Task a
Print the records below exactly as they appear, from the line containing "Open the user profile avatar" through the end of the records, both included. Omit the pictures.

══════

Loutelious "T. J." Holmes, Jr. (born August 19, 1977) is an American journalist and national television personality. Holmes first gained national prominence as an anchor and correspondent for CNN. He spent five years at the network anchoring CNN Saturday & Sunday Morning.

Holmes left CNN at the end of 2011 after signing a multi-platform talent deal with BET Networks, which included the new show Don't Sleep. BET and Holmes parted ways in 2013 upon the program's cancellation.

In December 2012, Holmes became a substitute weekend anchor on MSNBC. He also appeared on CNN as a fill-in correspondent and anchor in 2013.

From September 2014 to January 2023, Holmes worked for ABC News as a correspondent and anchor. He would be fired from ABC after it was revealed that he had an extramarital affair with ABC host Amy Robach and other ABC staffers.

══════

Task b
Output the entire text about T. J. Holmes above, word for word.

[Records from a pointing dataset]
══════

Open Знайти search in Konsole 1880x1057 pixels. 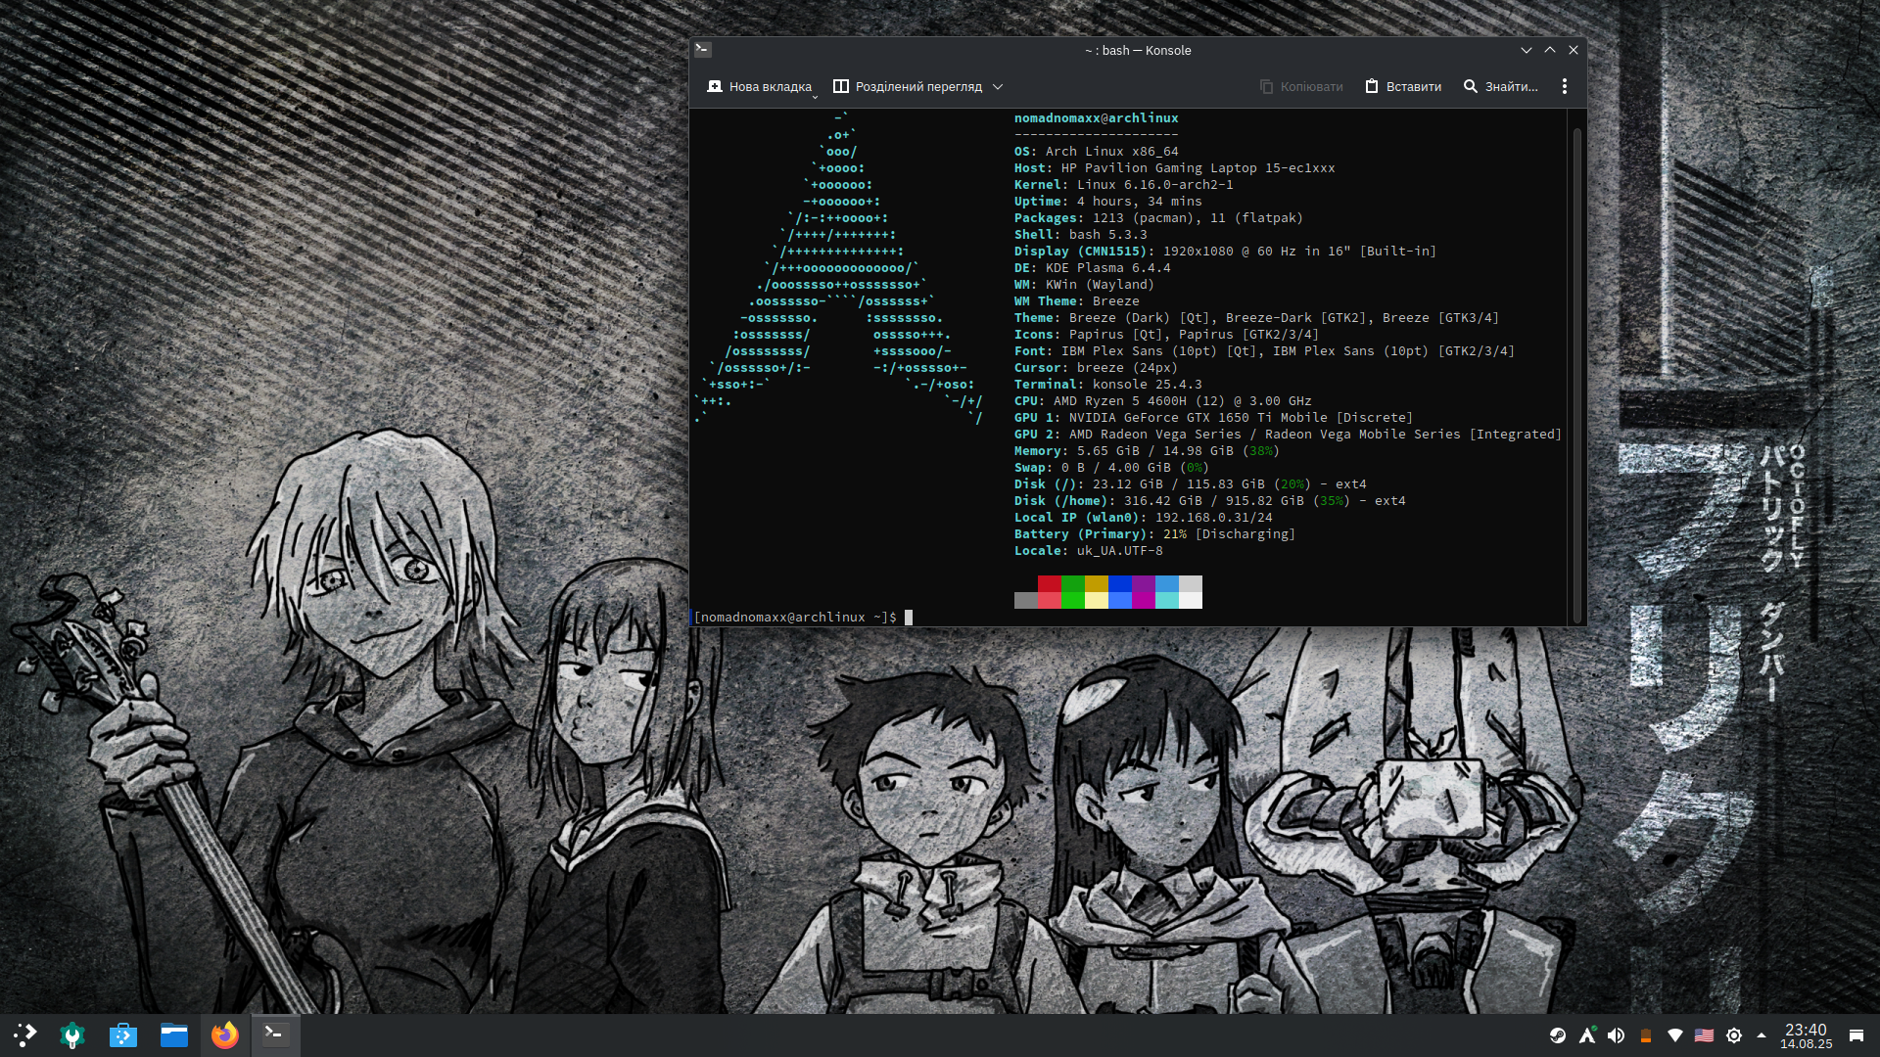tap(1500, 87)
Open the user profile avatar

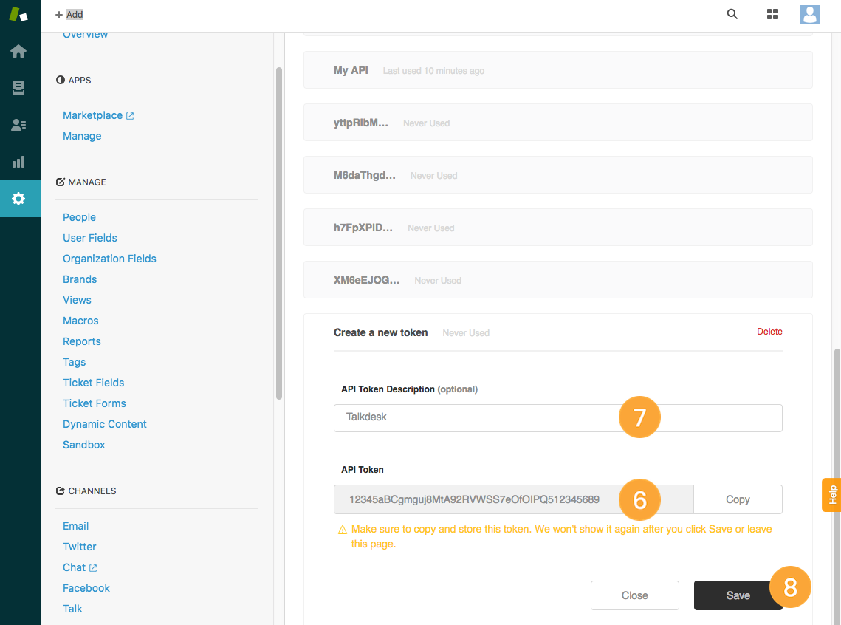point(809,14)
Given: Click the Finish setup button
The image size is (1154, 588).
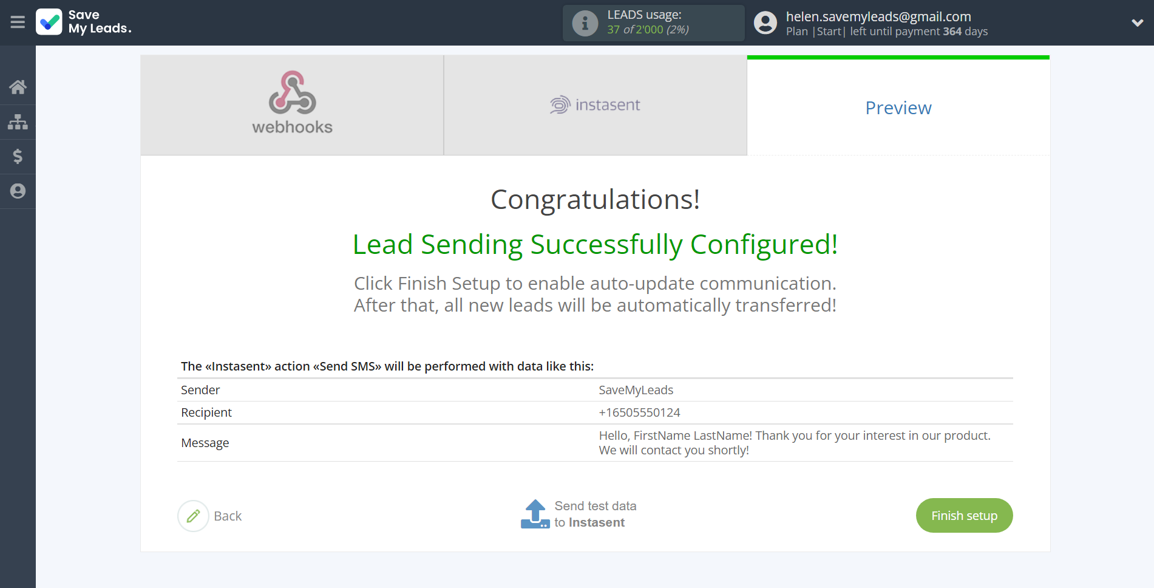Looking at the screenshot, I should point(964,516).
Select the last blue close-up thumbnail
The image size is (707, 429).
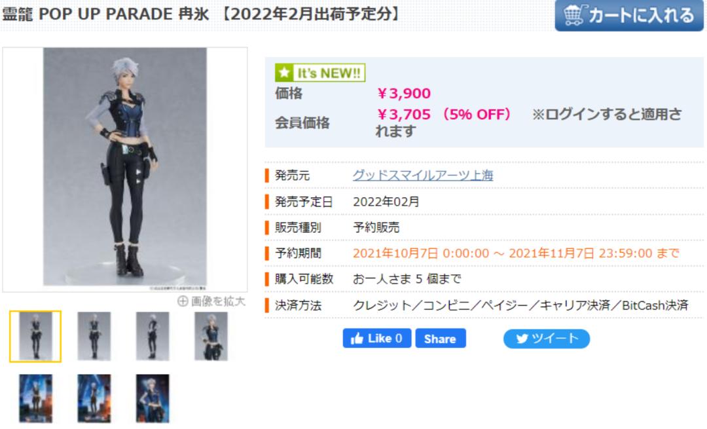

══════

Correct response a
Open the user profile avatar

point(809,14)
Given: Click the Finish setup button
The image size is (1154, 588).
Looking at the screenshot, I should point(964,516).
Select the last blue close-up thumbnail
The image size is (707, 429).

Correct response b
Loutelious "T. J." Holmes, Jr. (born August 19, 1977) is an American journalist and national television personality. Holmes first gained national prominence as an anchor and correspondent for CNN. He spent five years at the network anchoring CNN Saturday & Sunday Morning.

Holmes left CNN at the end of 2011 after signing a multi-platform talent deal with BET Networks, which included the new show Don't Sleep. BET and Holmes parted ways in 2013 upon the program's cancellation.

In December 2012, Holmes became a substitute weekend anchor on MSNBC. He also appeared on CNN as a fill-in correspondent and anchor in 2013.

From September 2014 to January 2023, Holmes worked for ABC News as a correspondent and anchor. He would be fired from ABC after it was revealed that he had an extramarital affair with ABC host Amy Robach and other ABC staffers.